Another random point of mystery is the water temp in the barrel. Its at 78F and is shouldnt be any higher than 74F (what the heater is set at). Room temperature water is 73F, as a point of reference. Ive already unplugged the heater, and no change after 3-4 hours. I unplugged the circulation pump, and still no change after a few hours. I just now unplugged the air pump, so its wait and see. Nothing else to unplug now.


----------



## Surf (Jun 13, 2017)

> My tentative plan is to get the water roughly where I want/need it to be, and then plant. Then I'll hook up the CO2 and get that dialed in while the plants are getting established; meanwhile keeping an eye out to see how pH/GH/KH are being affected.


If your plan is to fuse 100% ro water you will also need too add a complete fertilizer. most fertilizers are deficient in Calcium, Nickel, Cobalt, and and Chlorine. Without these nutrients plants won't grow well in a 100% RO water tank. The GH booster will resolve the calcium deficiency and maybe the chlorine deficiency. Look at the ingredients list on the GH booster and look for chlorides. Shrimp and snails will also need iodine in the water. That may or may not be in your GH booster. If your tank doesn't have enough iodine the shrimp might not get enough iodine from there food and will eventually die. 

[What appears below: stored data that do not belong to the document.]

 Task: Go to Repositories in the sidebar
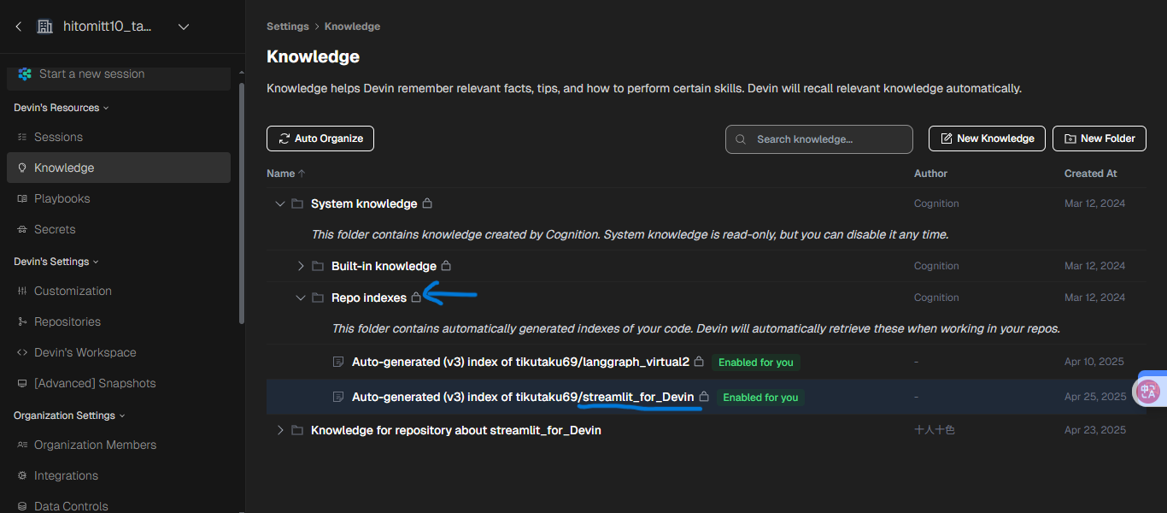[x=67, y=321]
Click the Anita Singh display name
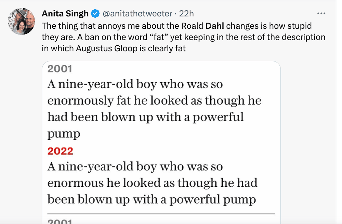 65,14
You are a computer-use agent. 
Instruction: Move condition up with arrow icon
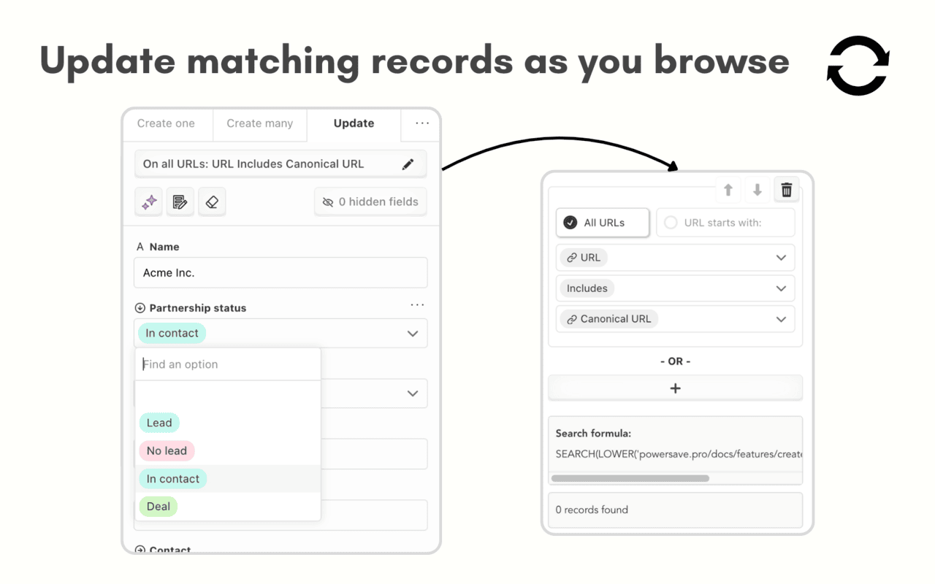click(x=728, y=190)
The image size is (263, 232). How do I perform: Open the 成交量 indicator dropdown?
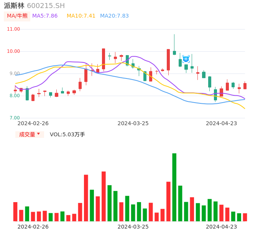tap(30, 134)
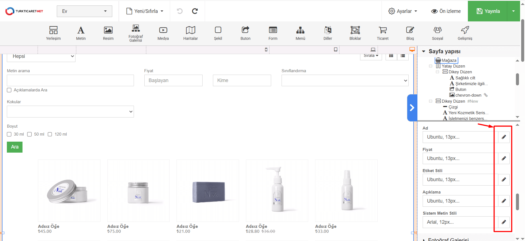Collapse the Sayfa yapısı panel
Screen dimensions: 525x241
coord(424,51)
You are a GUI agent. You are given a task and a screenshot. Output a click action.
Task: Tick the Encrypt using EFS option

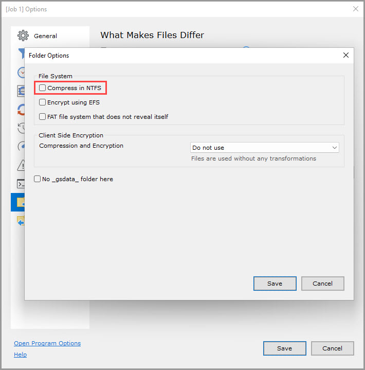[x=43, y=102]
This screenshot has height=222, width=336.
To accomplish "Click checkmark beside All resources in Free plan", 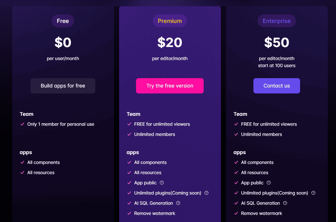I will pos(22,172).
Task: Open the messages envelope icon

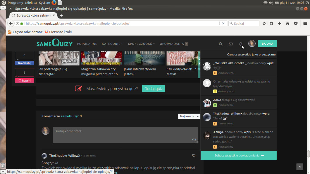Action: [231, 44]
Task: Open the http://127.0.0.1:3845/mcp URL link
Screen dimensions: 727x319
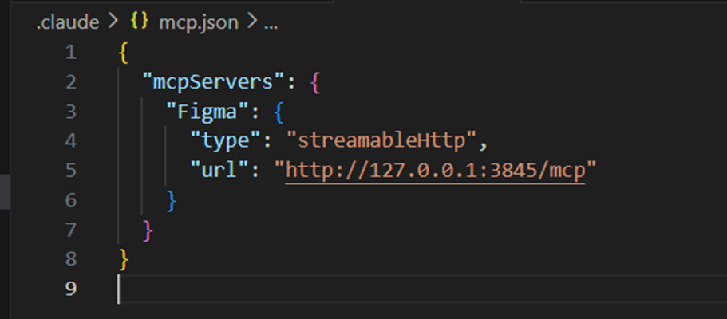Action: pyautogui.click(x=435, y=170)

If your fertilizer doesn't include all the nutrients needed your plants will never do well and will either die or algae will overrun the tank. Unfortunately most fertilizers are missing several nutrients. I would suggest you look at getting Brightwell Aquatics Florinmulti. It also has iodine and and chlorine and sodium. The only nutrients it doesn't have are nitrate and phosphate. Typically most aquarium have enough of thee from fish food. However if you don't you will have to add some. If you don't get enough, add enough potassium nitrate to keep the nitrate level at or above 5ppm. For phosphate add potassium phosphate and keep the phosphate level at about 1ppm.


----------



## Highseq (Jul 26, 2017)

Surf said:


> Shrimp and snails will also need iodine in the water. That may or may not be in your GH booster. If your tank doesn't have enough iodine the shrimp might not get enough iodine from there food and will eventually die.


There is actually a lot of debate over this. Most people do it for SW shrimp. Many people don't add iodine and say their shrimp do just fine. @clownplanted do you personally add iodine? At any rate coyne you should do some research on that.


----------



## Coyne (Apr 12, 2014)

I'll be using the PPS-Pro method along with some DIY root tabs for fertilizer. This is the first time Ive heard of adding iodine and... chlorine?? I thought the chlorine thing was a typo at first, but its mentioned three times. I have Nerite snails in other tanks that have lived for quite a long time without the addition of iodine. If there is iodine in my tap water, that is news to me.


----------



## Highseq (Jul 26, 2017)

Coyne said:


> I'll be using the PPS-Pro method along with some DIY root tabs for fertilizer. This is the first time Ive heard of adding iodine and... chlorine?? I thought the chlorine thing was a typo at first, but its mentioned three times. I have Nerite snails in other tanks that have lived for quite a long time without the addition of iodine. If there is iodine in my tap water, that is news to me.


You probably don't need to worry about the iodine, I would wait for clownplanted's opinion. He is experienced with shrimp. As for the chlorine, it is actually in most micro nutrient supplements like flourish comprehensive. It is provided as elemental chloride though, from sources like potassium chloride. 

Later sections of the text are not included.